__Problem to work on__
An image-free reproduction of the data below is needed: print it exactly.

[Excerpts from a dataset]
....

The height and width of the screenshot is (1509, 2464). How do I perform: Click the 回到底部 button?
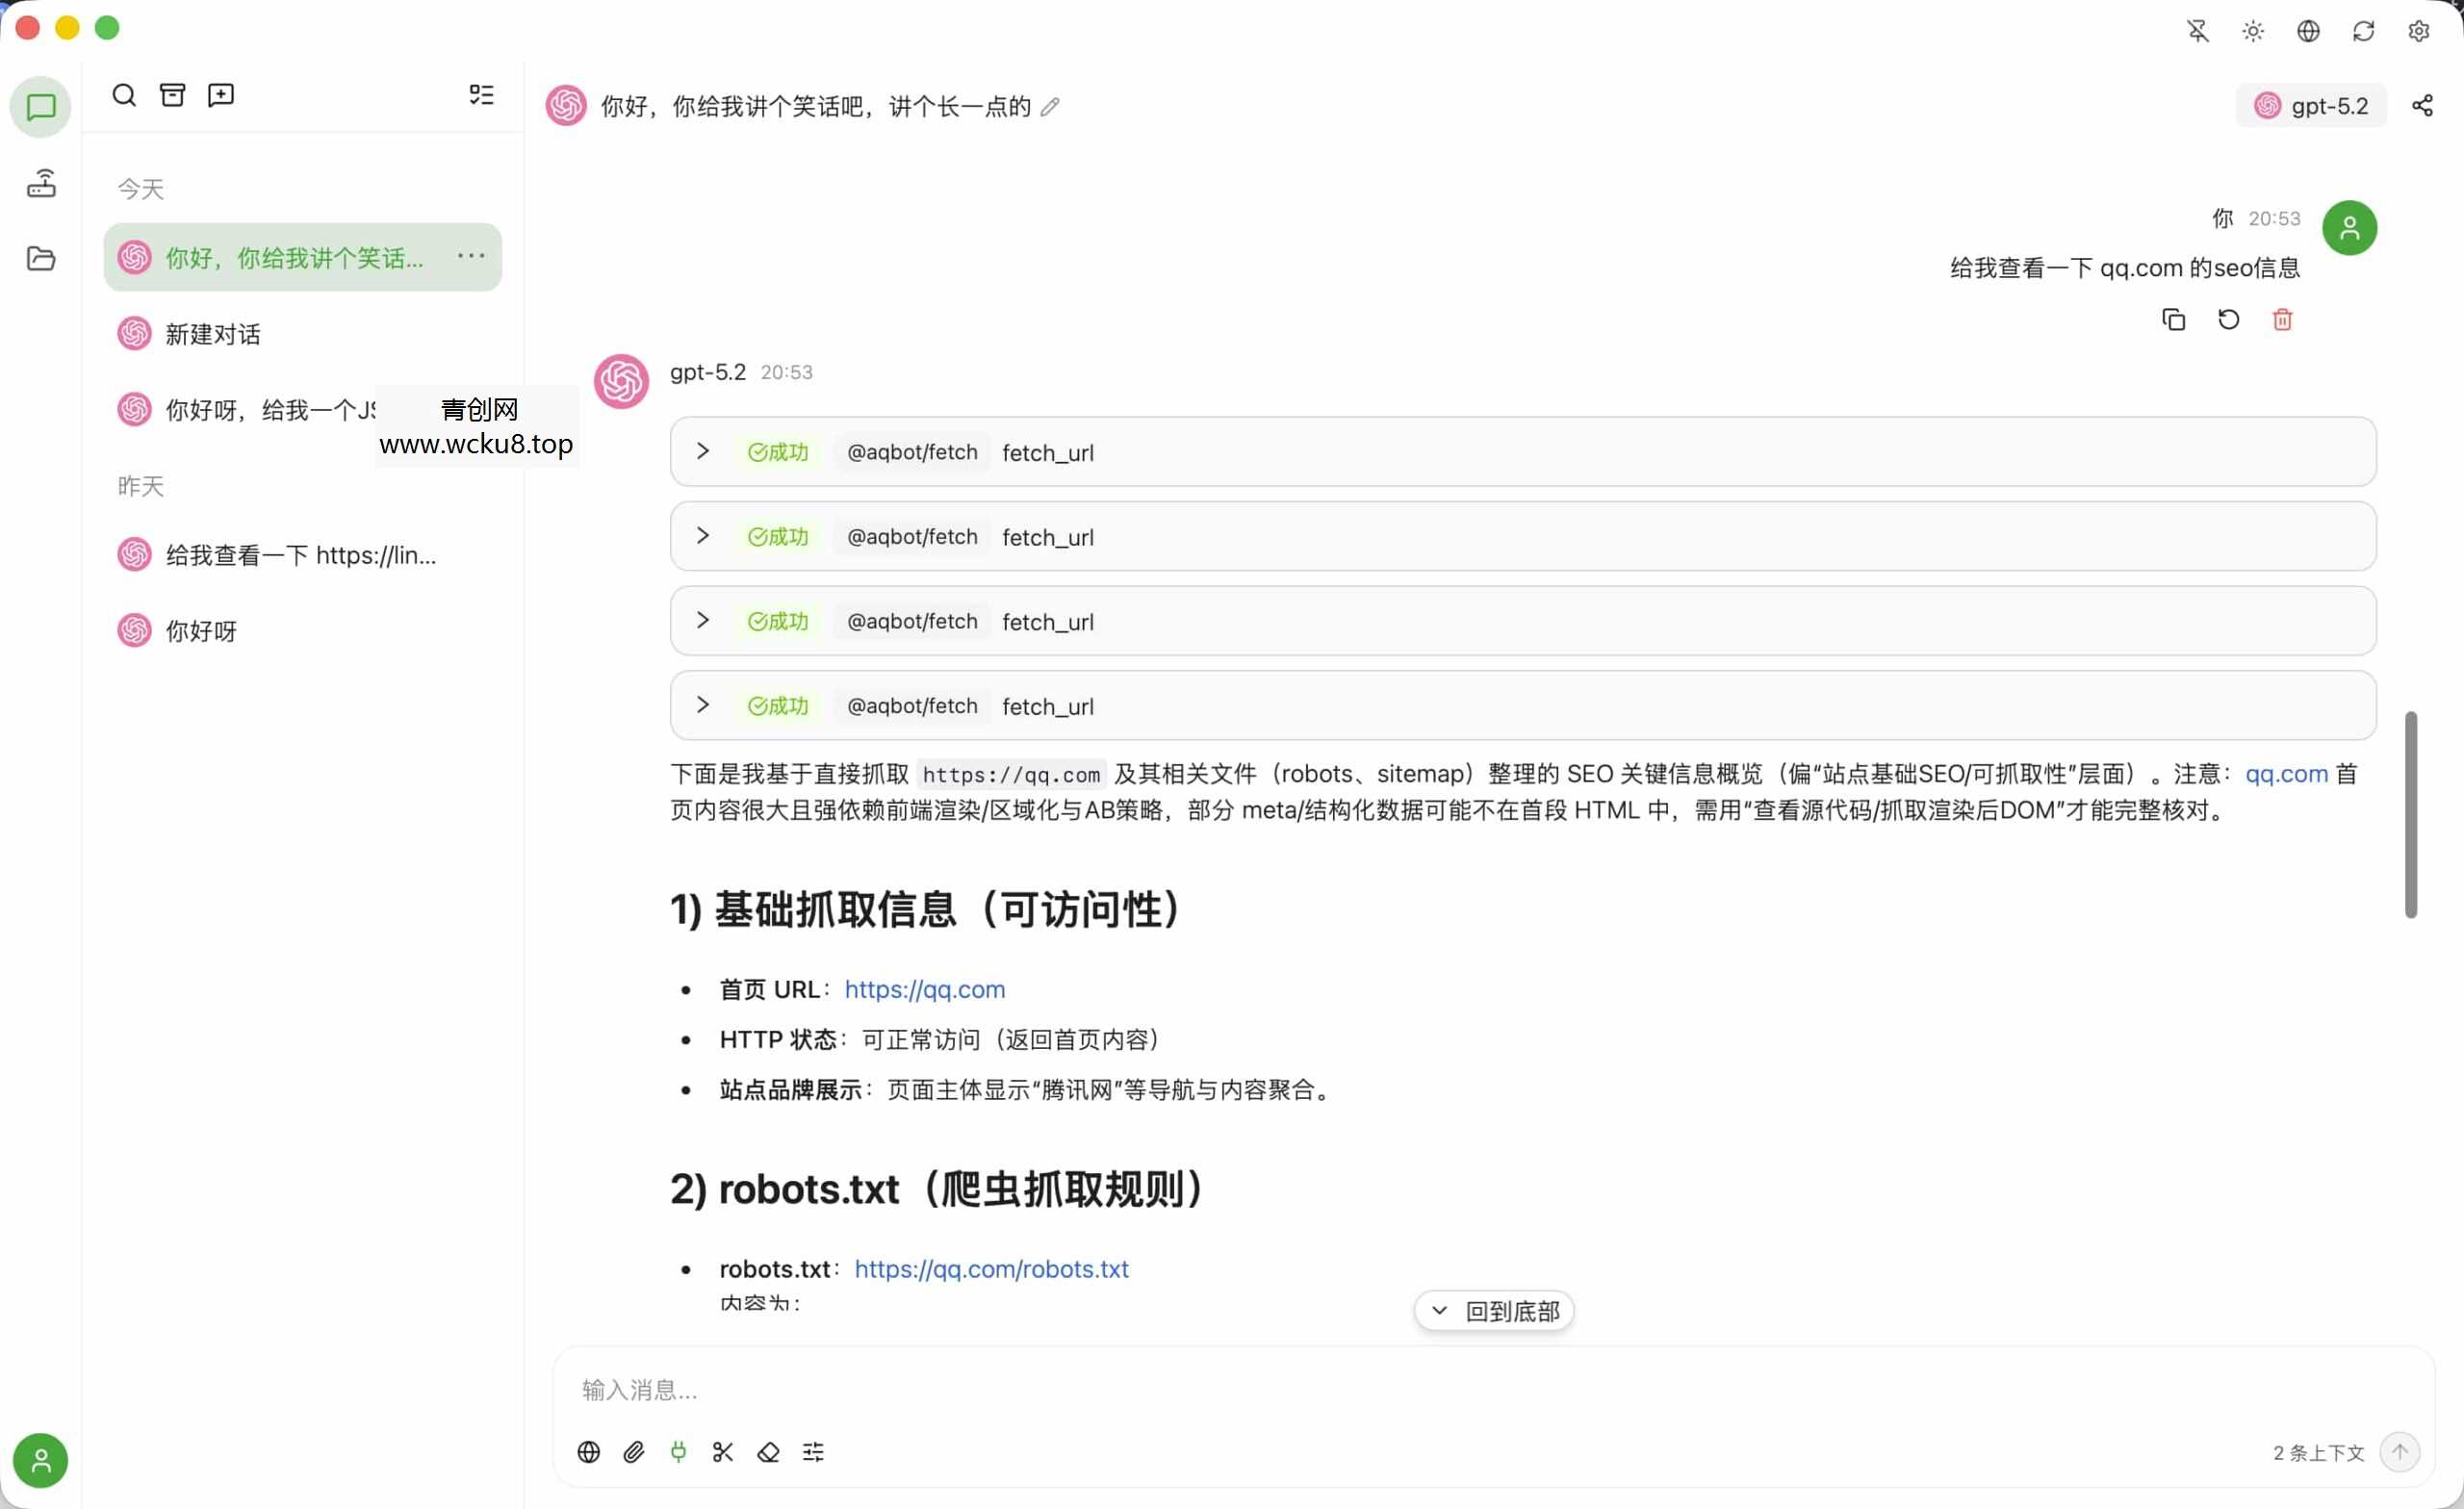pos(1494,1310)
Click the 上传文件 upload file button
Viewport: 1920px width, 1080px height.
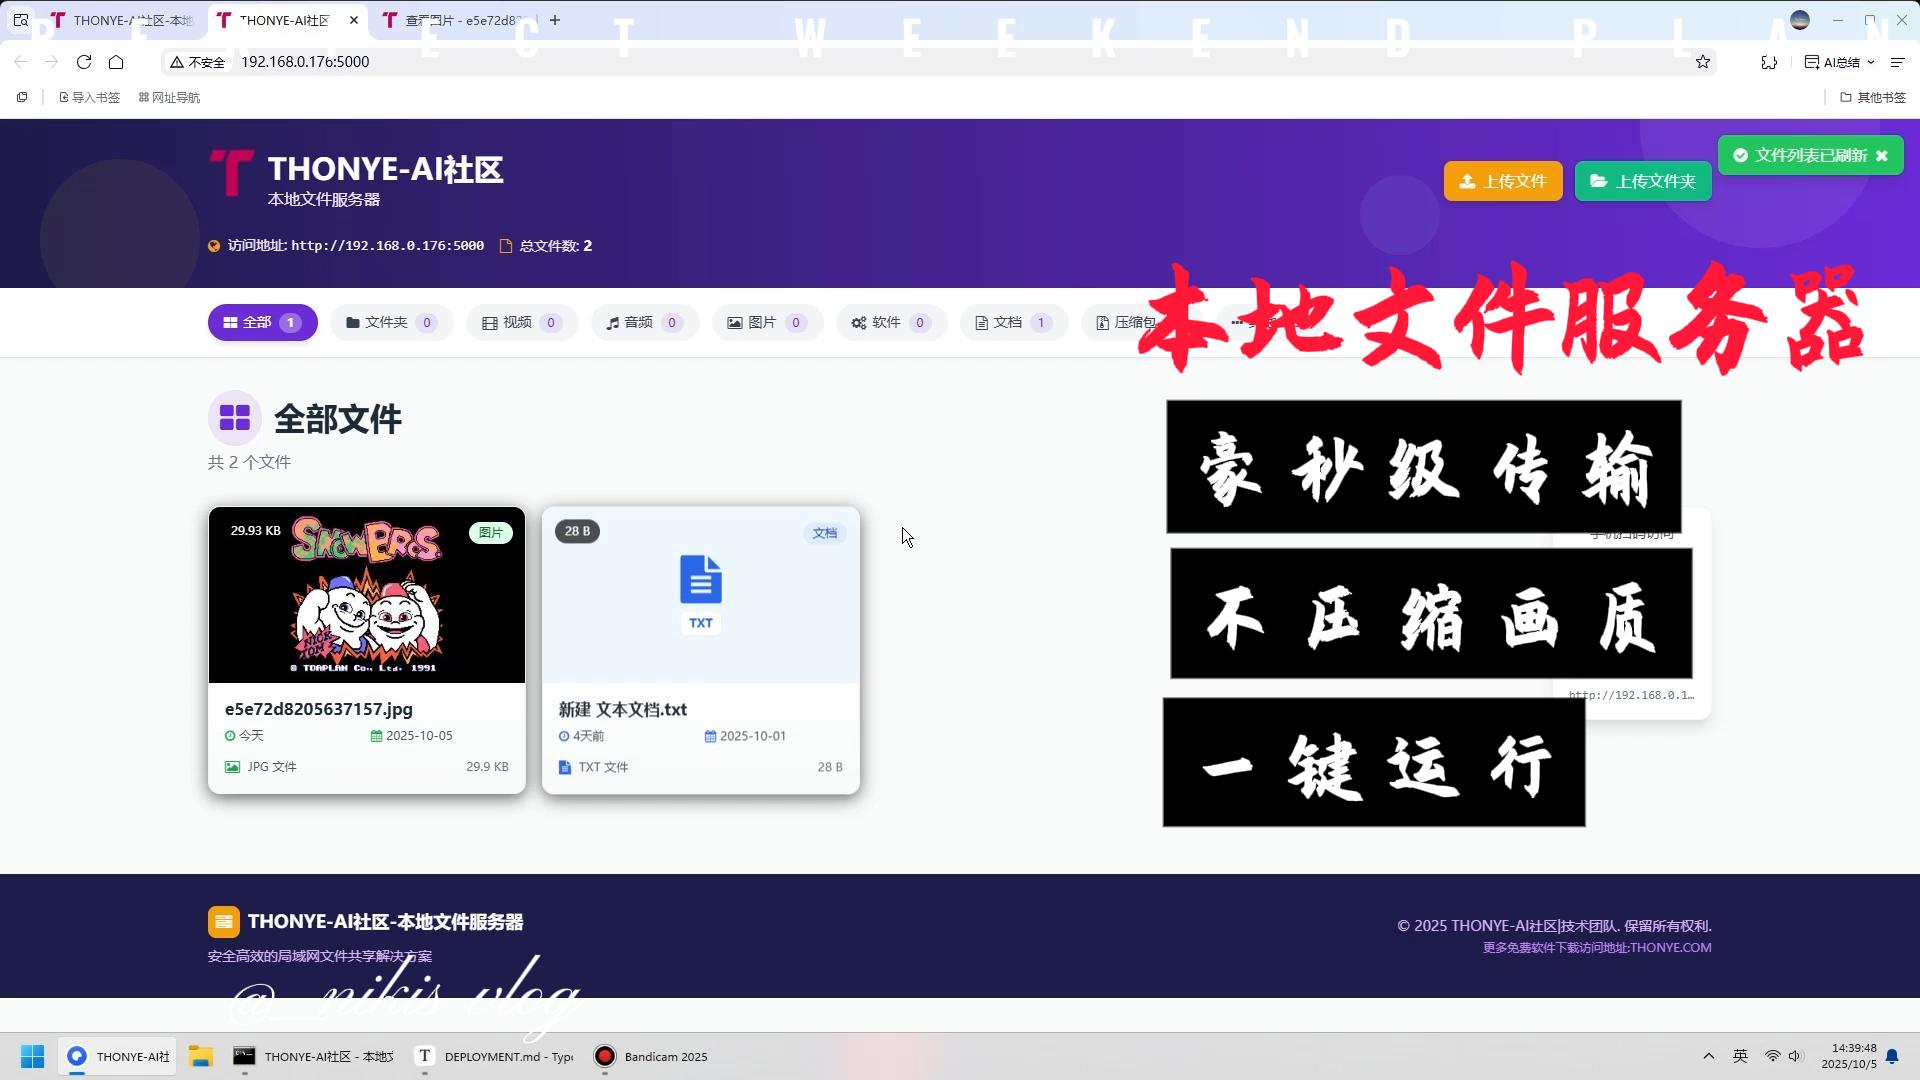(x=1502, y=181)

....

__Your response__
The height and width of the screenshot is (1509, 2464). How do I perform: Click the 回到底部 button?
pos(1494,1310)
Click the 上传文件 upload file button
Viewport: 1920px width, 1080px height.
(x=1502, y=181)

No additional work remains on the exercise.